Mode-S Elementary Surveillance (ELS)

*************************************



.. code:: python



  pms.commb.ovc10(msg)      # Overlay capability, BDS 1,0

  pms.commb.cap17(msg)      # GICB capability, BDS 1,7

  pms.commb.cs20(msg)       # Callsign, BDS 2,0



Mode-S Enhanced Surveillance (EHS)

***********************************



.. code:: python



  # BDS 4,0

  pms.commb.selalt40mcp(msg)   # MCP/FCU selected altitude (ft)

  pms.commb.selalt40fms(msg)   # FMS selected altitude (ft)

  pms.commb.p40baro(msg)    # Barometric pressure (mb)



  # BDS 5,0

  pms.commb.roll50(msg)     # Roll angle (deg)

  pms.commb.trk50(msg)      # True track angle (deg)

  pms.commb.gs50(msg)       # Ground speed (kt)

  pms.commb.rtrk50(msg)     # Track angle rate (deg/sec)

  pms.commb.tas50(msg)      # True airspeed (kt)



  # BDS 6,0

  pms.commb.hdg60(msg)      # Magnetic heading (deg)

  pms.commb.ias60(msg)      # Indicated airspeed (kt)

  pms.commb.mach60(msg)     # Mach number (-)

  pms.commb.vr60baro(msg)   # Barometric altitude rate (ft/min)

  pms.commb.vr60ins(msg)    # Inertial vertical speed (ft/min)



Meteorological reports [Experimental]

**************************************



To identify BDS 4,4 and 4,5 codes, you must set ``mrar`` argument to ``True`` in the ``infer()`` function:



.. code:: python



  pms.bds.infer(msg. mrar=True) 



Once the correct MRAR and MHR messages are identified, decode them as follows:



Meteorological routine air report (MRAR)

+++++++++++++++++++++++++++++++++++++++++



.. code:: python



  # BDS 4,4

  pms.commb.wind44(msg)     # Wind speed (kt) and direction (true) (deg)

  pms.commb.temp44(msg)     # Static air temperature (C)

  pms.commb.p44(msg)        # Average static pressure (hPa)

  pms.commb.hum44(msg)      # Humidity (%)



Meteorological hazard air report (MHR)

+++++++++++++++++++++++++++++++++++++++++



.. code:: python



  # BDS 4,5

  pms.commb.turb45(msg)     # Turbulence level (0-3)

  pms.commb.ws45(msg)       # Wind shear level (0-3)

  pms.commb.mb45(msg)       # Microburst level (0-3)

  pms.commb.ic45(msg)       # Icing level (0-3)

  pms.commb.wv45(msg)       # Wake vortex level (0-3)

  pms.commb.temp45(msg)     # Static air temperature (C)

  pms.commb.p45(msg)        # Average static pressure (hPa)

  pms.commb.rh45(msg)       # Radio height (ft)



Customize the streaming module

******************************

The TCP client module from pyModeS can be re-used to stream and process Mode-S data as you like.

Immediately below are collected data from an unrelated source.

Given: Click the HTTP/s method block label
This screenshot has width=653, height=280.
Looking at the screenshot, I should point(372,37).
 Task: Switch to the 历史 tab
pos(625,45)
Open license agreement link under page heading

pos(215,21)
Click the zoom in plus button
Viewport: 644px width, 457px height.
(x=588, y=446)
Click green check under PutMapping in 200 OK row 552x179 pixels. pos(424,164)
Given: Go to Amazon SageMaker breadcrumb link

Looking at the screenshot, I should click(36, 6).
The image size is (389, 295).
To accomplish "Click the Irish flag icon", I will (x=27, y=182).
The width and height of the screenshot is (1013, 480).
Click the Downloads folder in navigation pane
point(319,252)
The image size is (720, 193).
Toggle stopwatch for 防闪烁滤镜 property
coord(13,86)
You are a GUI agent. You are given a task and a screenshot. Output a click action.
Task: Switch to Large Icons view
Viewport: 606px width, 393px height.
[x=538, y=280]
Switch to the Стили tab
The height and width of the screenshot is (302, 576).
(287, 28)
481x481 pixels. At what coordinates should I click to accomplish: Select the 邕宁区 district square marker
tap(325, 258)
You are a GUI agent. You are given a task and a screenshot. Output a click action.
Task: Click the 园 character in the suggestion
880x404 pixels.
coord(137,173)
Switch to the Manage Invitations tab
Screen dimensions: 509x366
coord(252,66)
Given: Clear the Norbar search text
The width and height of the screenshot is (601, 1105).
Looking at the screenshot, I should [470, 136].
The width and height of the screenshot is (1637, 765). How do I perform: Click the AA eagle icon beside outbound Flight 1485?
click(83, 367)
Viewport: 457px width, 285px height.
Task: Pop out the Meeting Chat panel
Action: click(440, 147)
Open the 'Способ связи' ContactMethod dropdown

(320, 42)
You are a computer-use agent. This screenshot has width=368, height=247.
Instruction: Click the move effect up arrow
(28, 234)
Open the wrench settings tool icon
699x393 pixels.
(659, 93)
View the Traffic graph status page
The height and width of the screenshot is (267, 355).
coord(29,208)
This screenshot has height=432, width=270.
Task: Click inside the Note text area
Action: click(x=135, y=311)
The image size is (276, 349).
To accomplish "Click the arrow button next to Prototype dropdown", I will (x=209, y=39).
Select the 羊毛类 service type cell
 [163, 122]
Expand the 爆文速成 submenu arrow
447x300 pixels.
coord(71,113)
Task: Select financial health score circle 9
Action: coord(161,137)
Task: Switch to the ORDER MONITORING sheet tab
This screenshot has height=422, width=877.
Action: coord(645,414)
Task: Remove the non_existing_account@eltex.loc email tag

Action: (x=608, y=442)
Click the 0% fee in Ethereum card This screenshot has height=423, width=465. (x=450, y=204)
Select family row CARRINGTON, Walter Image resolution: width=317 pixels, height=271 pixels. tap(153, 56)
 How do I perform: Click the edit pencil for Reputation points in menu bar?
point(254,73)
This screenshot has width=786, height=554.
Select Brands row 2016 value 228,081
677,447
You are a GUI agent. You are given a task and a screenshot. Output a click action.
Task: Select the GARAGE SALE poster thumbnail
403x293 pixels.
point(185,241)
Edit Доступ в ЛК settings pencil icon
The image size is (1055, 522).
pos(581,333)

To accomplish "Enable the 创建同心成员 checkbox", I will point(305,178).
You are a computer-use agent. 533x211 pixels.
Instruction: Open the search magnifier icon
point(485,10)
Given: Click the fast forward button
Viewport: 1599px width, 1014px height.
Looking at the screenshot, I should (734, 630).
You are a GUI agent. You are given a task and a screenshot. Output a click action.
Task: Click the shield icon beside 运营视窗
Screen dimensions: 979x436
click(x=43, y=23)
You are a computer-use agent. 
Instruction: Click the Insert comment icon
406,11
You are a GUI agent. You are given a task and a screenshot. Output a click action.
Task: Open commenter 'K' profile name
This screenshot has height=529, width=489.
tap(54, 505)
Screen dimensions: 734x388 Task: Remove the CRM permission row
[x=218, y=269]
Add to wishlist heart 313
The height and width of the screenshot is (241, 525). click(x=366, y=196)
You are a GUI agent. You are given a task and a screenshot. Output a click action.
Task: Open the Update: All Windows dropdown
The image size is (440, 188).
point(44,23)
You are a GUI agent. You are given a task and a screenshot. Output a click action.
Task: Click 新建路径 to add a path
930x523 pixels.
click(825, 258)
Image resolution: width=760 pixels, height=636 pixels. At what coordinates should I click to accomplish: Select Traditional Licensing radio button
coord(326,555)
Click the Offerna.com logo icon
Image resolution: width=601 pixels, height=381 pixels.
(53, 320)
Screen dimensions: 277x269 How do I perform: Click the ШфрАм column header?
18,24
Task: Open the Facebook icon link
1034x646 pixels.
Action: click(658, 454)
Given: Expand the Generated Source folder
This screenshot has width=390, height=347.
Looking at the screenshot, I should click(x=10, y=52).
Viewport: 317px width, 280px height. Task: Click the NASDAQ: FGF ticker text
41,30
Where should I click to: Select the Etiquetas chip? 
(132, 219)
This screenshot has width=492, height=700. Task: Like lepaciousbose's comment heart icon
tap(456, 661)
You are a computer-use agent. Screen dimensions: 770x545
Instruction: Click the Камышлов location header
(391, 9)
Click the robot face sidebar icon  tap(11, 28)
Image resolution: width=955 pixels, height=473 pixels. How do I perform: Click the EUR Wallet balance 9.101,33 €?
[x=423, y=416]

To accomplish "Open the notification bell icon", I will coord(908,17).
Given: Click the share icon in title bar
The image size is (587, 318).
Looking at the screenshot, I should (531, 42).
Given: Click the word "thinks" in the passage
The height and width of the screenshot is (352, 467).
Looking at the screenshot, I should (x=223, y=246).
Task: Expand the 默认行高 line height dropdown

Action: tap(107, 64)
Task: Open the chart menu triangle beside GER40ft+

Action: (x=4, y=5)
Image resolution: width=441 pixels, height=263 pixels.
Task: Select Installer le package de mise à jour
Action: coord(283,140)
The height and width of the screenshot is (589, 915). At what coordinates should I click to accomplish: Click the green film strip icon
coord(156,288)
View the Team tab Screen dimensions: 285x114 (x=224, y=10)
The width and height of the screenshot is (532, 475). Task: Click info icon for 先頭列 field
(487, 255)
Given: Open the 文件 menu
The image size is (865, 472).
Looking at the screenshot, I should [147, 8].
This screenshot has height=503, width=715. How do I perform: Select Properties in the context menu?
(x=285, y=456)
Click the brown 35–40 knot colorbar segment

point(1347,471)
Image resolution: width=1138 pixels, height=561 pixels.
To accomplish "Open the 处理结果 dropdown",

You need to re-implement the ``handle_messages()`` function from the ``TcpClient`` class to write your own logic to handle the messages.



Here is an example:



.. code:: python



  import pyModeS as pms

  from pyModeS.extra.tcpclient import TcpClient



  # define your custom class by extending the TcpClient

  #   - implement your handle_messages() methods

  class ADSBClient(TcpClient):

      def __init__(self, host, port, rawtype):

          super(ADSBClient, self).__init__(host, port, rawtype)



      def handle_messages(self, messages):

          for msg, ts in messages:

              if len(msg) != 28:  # wrong data length

                  continue



              df = pms.df(msg)



              if df != 17:  # not ADSB

                  continue



              if pms.crc(msg) !=0:  # CRC fail

                  continue



              icao = pms.adsb.icao(msg)

              tc = pms.adsb.typecode(msg)



              # TODO: write you magic code here

              print(ts, icao, tc, msg)



  # run new client, change the host, port, and rawtype if needed

  client = ADSBClient(host='127.0.0.1', port=30005, rawtype='beast')

  client.run()



Unit test

---------

To perform unit tests, ``pytest`` must be install first.



Build Cython extensions

::



  $ make ext



Run unit tests

::



  $ make test



Clean build files

::



  $ make clean